Surface roughness, Ra, [14] is considered as one of the utmost significant issues that affect product quality in the abrasive waterjet (AWJ) cutting process, similar to the case in the laser beam (LB) cutting process. This fact is due to some critical applications needing a specific high-quality level to finish the product or complete a central part of an extremely sensitive product [15]. In this paper, the surface profile of the carbon steel samples was analyzed in order to determine the statistical standard parameters and the most efficient parameters to be applied to perform are (surface roughness, Ra, root mean square, Rq, ten-point height, Rz, total profile depth, Rt, skewness, Rsk, and kurtosis, Rku) by using Taly-surf® (Taylor Hobson Precision, Inc.). In the current situation, the test-rig can deliver up to 0.8 nm resolution over a measuring range of 12.5 mm including 0.125 µm horizontal data spacing. A nominal 2 µm stylus was used with an average applied load of 0.7 mN and traverse speed down to 0.5 mm/s. The traces were auto-levelled to a linear least-squares regression straight line fit. Then, the data was filtered with a standard value of 0.8 mm cut-off. Each test was repeated at fresh/new locations at least three times on the surface area to ensure the reproducibility of the results. In each case, the fresh/new site was at least ±0.5 mm from the previous one. Indeed, this approach should have avoided any alteration of the counter-body surface, e.g. due to micro-friction or micro-wear, which might happen during the test and indeed would affect the measurements in the following tests. All trials were achieved with a typical “ball-on-flat” arrangement applying a linear sliding contact at constant velocity over a particular distance. Tests were carried out by using a single scan approach “forwards motion” and the profiler had a scan length of 10 mm. More technical details, see [16].

Regular calibration had to be performed. So, before running the exercise, a standard calibration ball radius with D = 22.0161 mm and serial no. 639-506-B (112/1844) (Taylor Hobson Precision, Ltd.) was used to calibrate the precision test-rig. Calibration presented the cantilever was a linear spring system (R2 > 0.99), under operating and normal atmospheric pressure typical for this type of machine, with absolute uncertainties of less than 1 % of reading data and the measurement resolution down to at worst 50 nm. Also, the calibration results confirm that the gauge travels through (and therefore, is calibrated over) most of its range.

» **DATA SUPPLIED**
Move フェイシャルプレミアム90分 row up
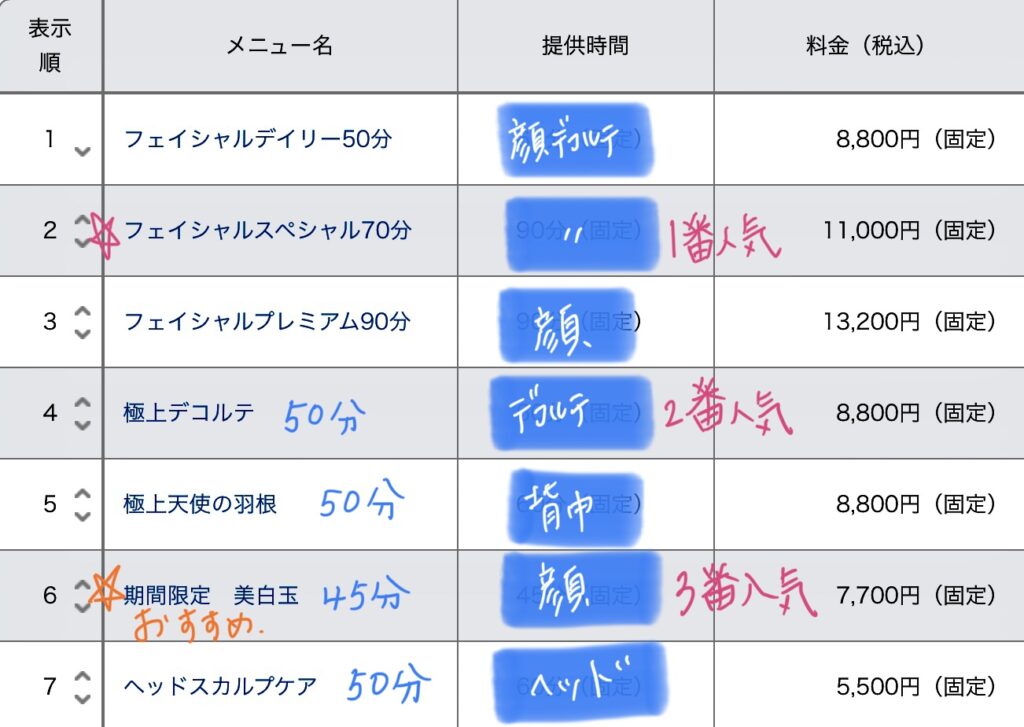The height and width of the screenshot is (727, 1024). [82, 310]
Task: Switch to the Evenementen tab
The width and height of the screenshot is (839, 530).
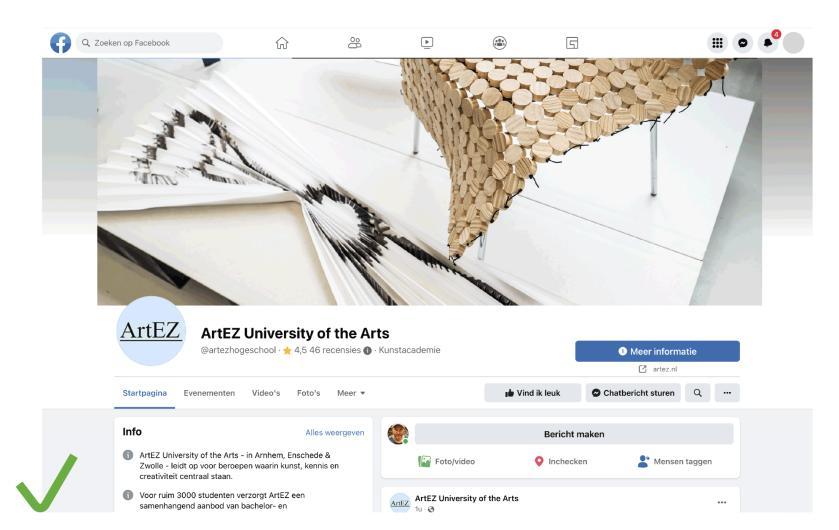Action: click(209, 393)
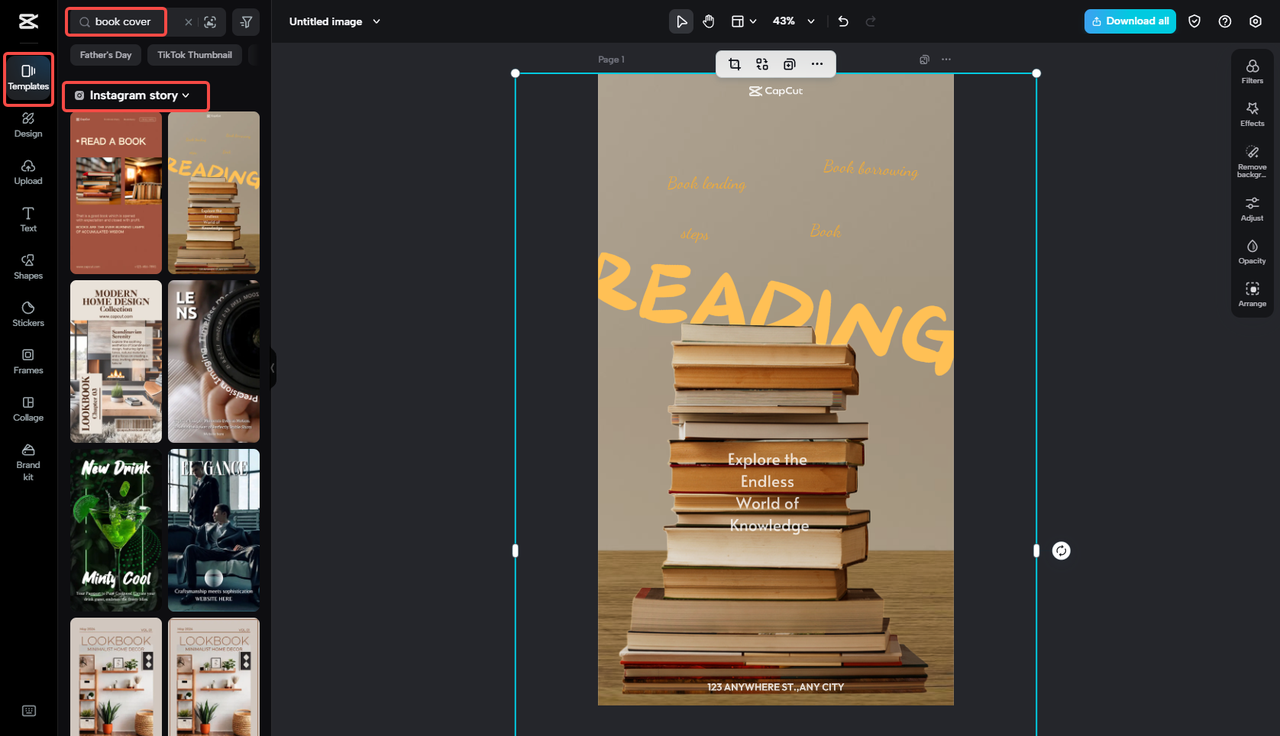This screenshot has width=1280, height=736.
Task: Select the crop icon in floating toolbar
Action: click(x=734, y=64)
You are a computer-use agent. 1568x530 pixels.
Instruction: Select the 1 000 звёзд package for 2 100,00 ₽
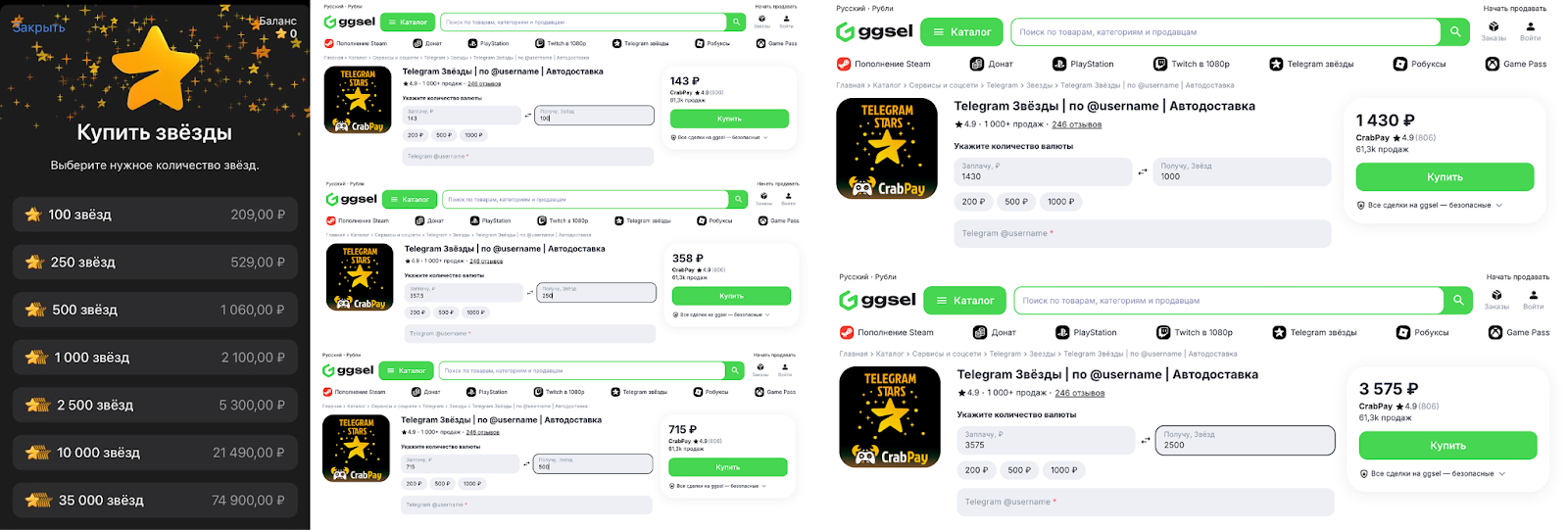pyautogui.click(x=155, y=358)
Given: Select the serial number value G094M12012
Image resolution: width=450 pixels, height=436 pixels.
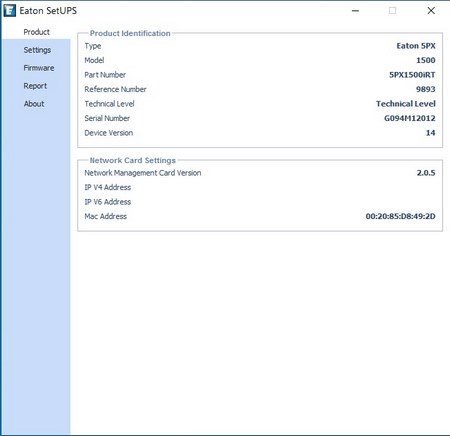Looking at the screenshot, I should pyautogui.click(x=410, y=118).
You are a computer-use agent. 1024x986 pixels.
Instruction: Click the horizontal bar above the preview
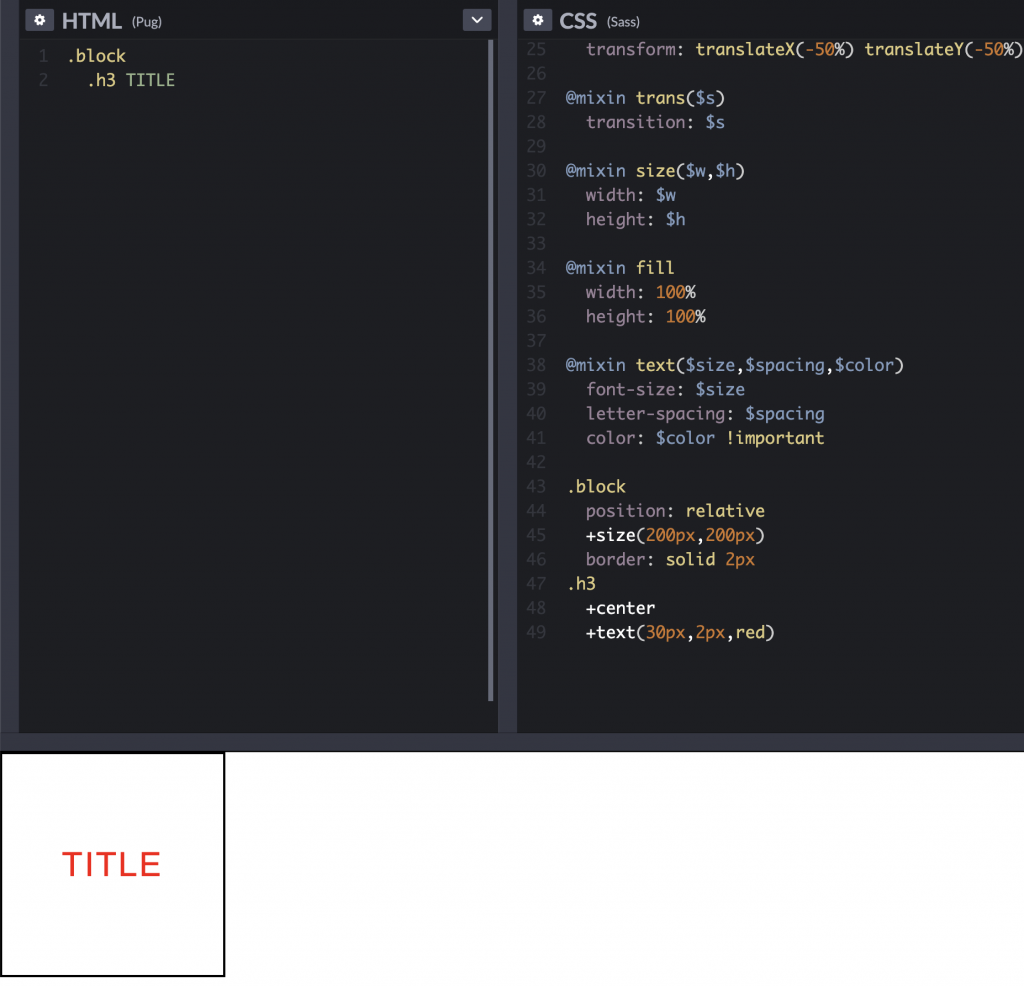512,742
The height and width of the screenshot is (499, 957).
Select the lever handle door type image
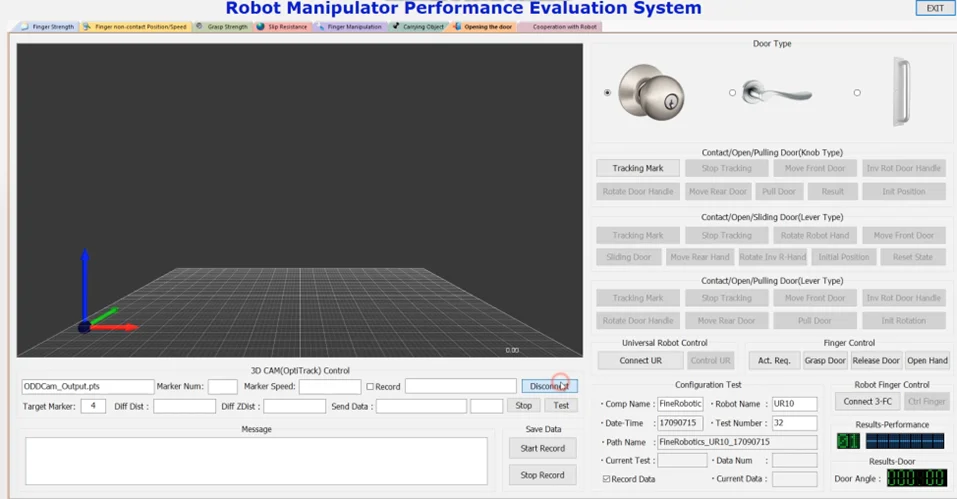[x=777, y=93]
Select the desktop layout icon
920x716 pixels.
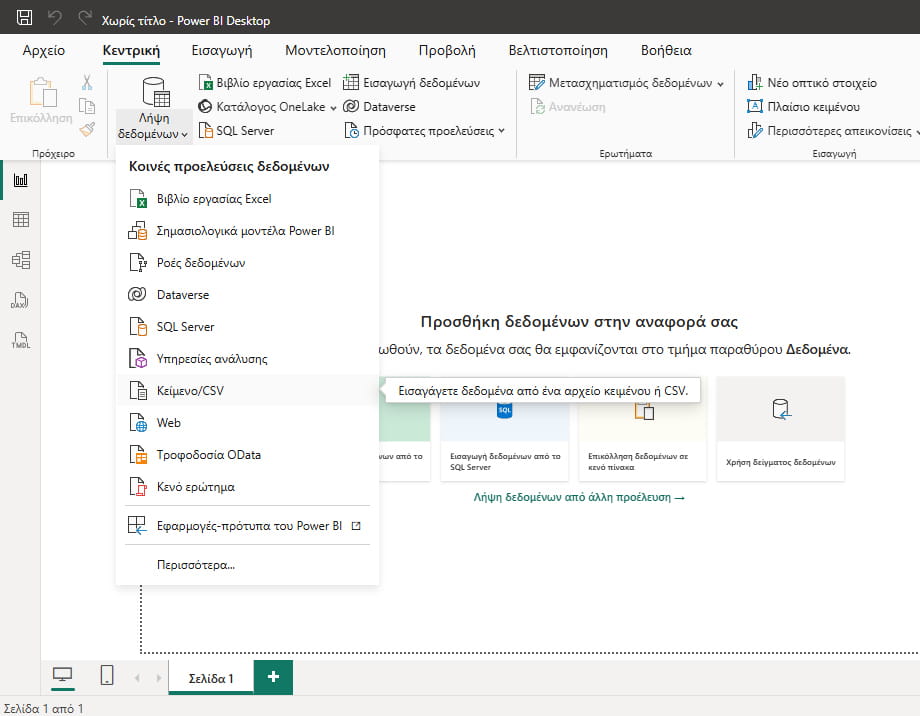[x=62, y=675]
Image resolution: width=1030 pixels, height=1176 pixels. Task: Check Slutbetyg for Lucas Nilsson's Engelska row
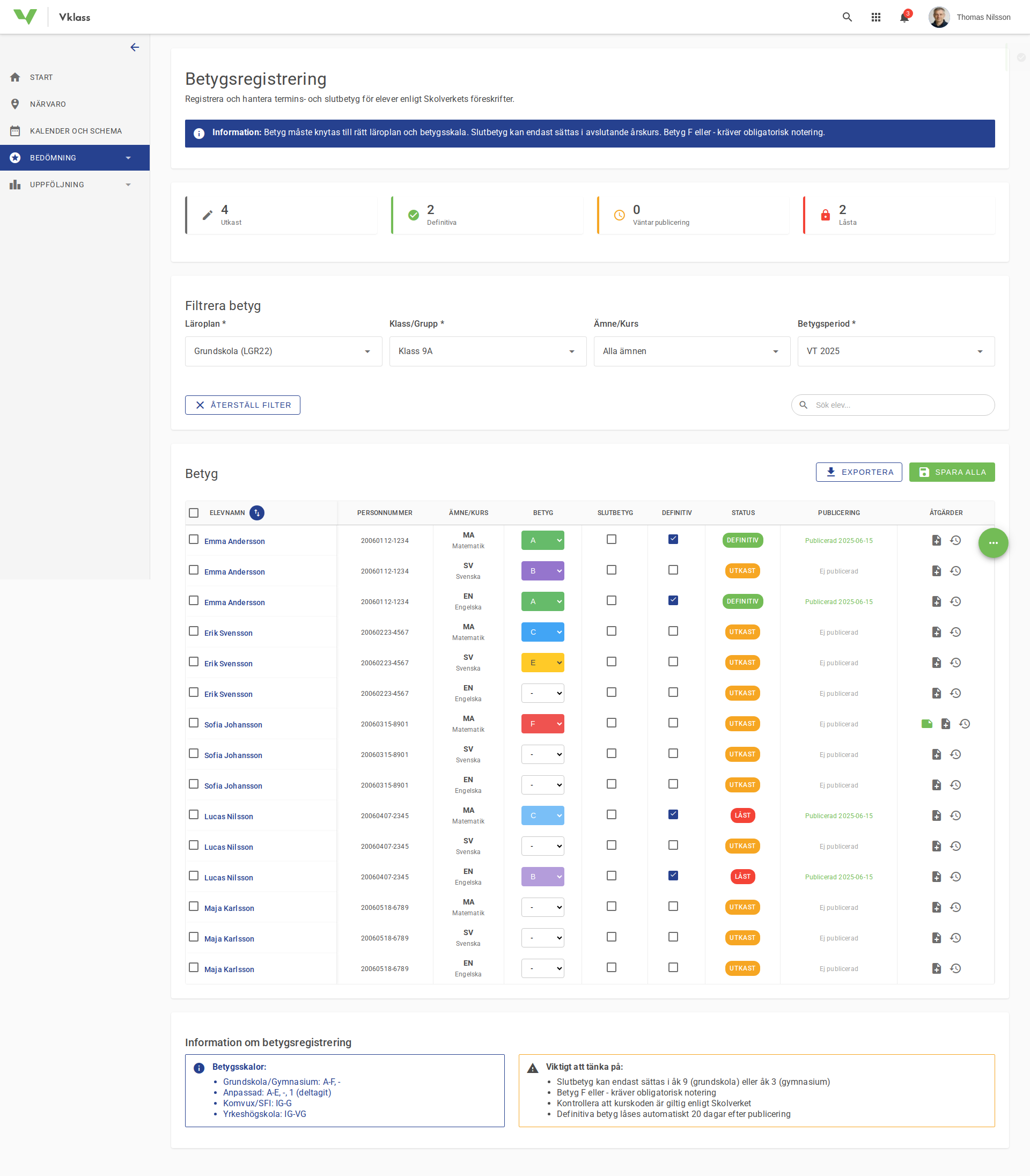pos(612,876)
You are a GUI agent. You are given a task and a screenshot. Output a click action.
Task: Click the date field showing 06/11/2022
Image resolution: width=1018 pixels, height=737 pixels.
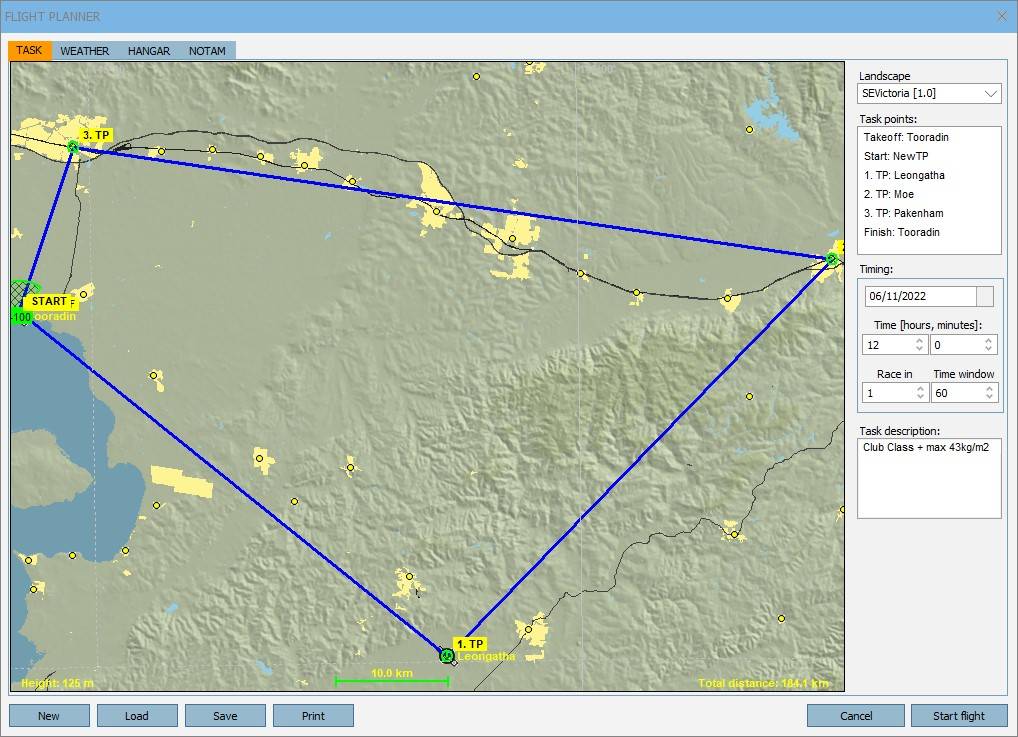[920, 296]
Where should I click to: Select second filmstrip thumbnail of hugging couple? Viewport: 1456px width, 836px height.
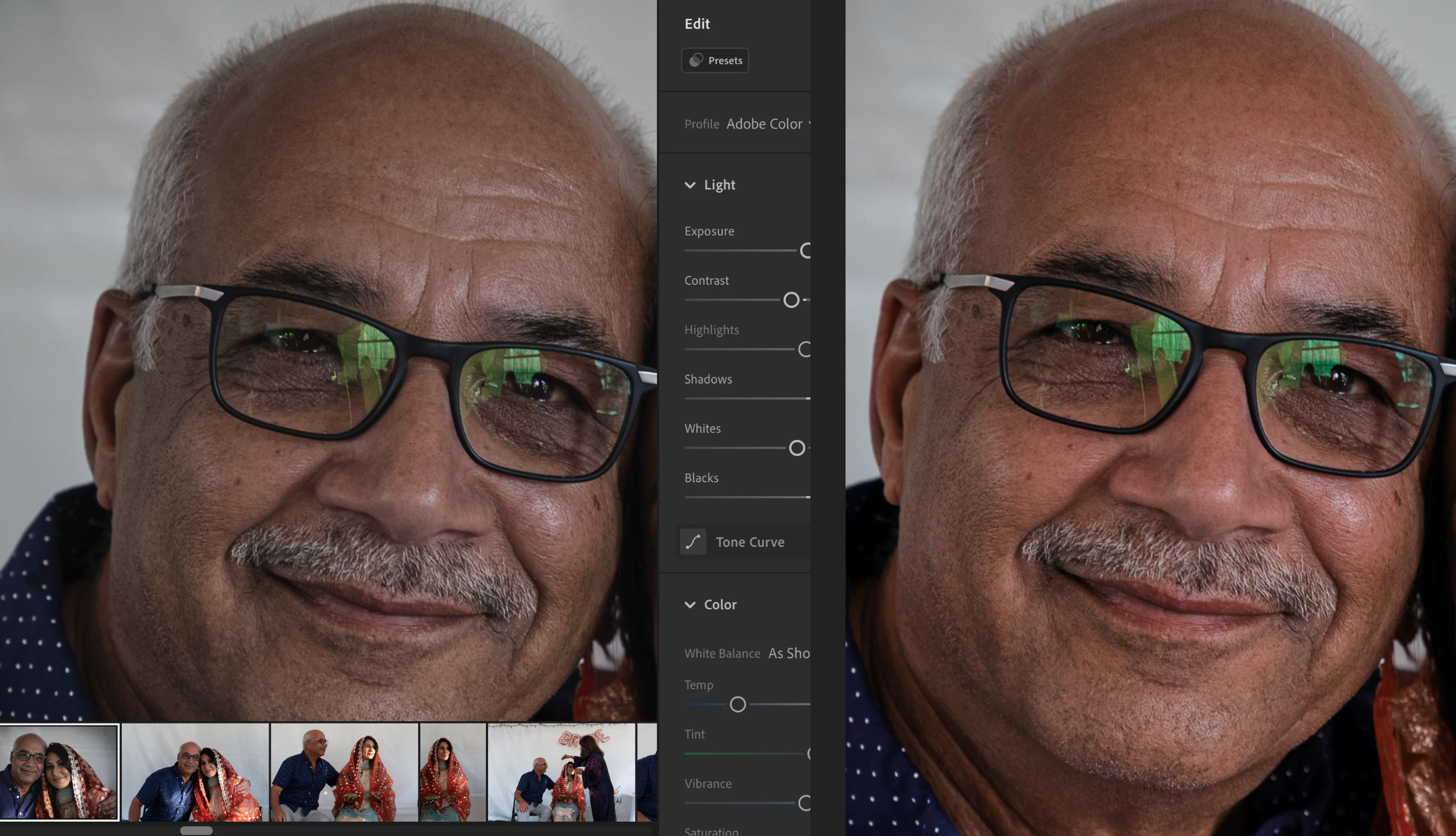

» **REQUIREMENTS**
A - What cut-off value does the surface roughness passage give for filtering the data?
B - Continue the surface roughness passage from its final sentence.
The rows are separate material and have no connection to the surface roughness passage.

» **THE ANSWERS**
A - A standard cut-off value of 0.8 mm.

B -
2.3. Measurement Scheme of Micro-Hardness

The micro-hardness values of the carbon steel samples were measured using a Vickers diamond (Microhardness, Zwick Roell Indentec ZHV1-AFC, Germany). Each sample with a different method of cutting technique (abrasive waterjet and laser beam) was impressed with loads of 50 grams (0.4903 N) for only 15 seconds. Noticeably, there were no cracks on the surface of the material, thereby providing a size of the Vickers diamond indentation that allowed measurement of the surface hardness of this material. This instrument is designed for rapid micro-hardness tests of all types and shapes of metallic and non-metallic materials. Each test condition with the same normal load and time was conducted three times. An average of three readings for each test condition was recorded as the HV and HRC value of a specimen. The result of applying the normal load with a penetrator is an indent or permanent deformation of the material surface affected by the indenter. Mean hardness values were then calculated for each of the sample surfaces. Standard calibration was used to calibrate the test-rig providing approximately 95 % level of confidence. The uncertainty estimation has been carried out accordance to United Kingdom Accreditation Services (UKAS) requirements. Table 4 shows the force verification results. Whereas, Table 5 shows the indentation information type and calibration results. Finally, Figure 5 shows the indentation image of the calibration results on the stainless steel standard block.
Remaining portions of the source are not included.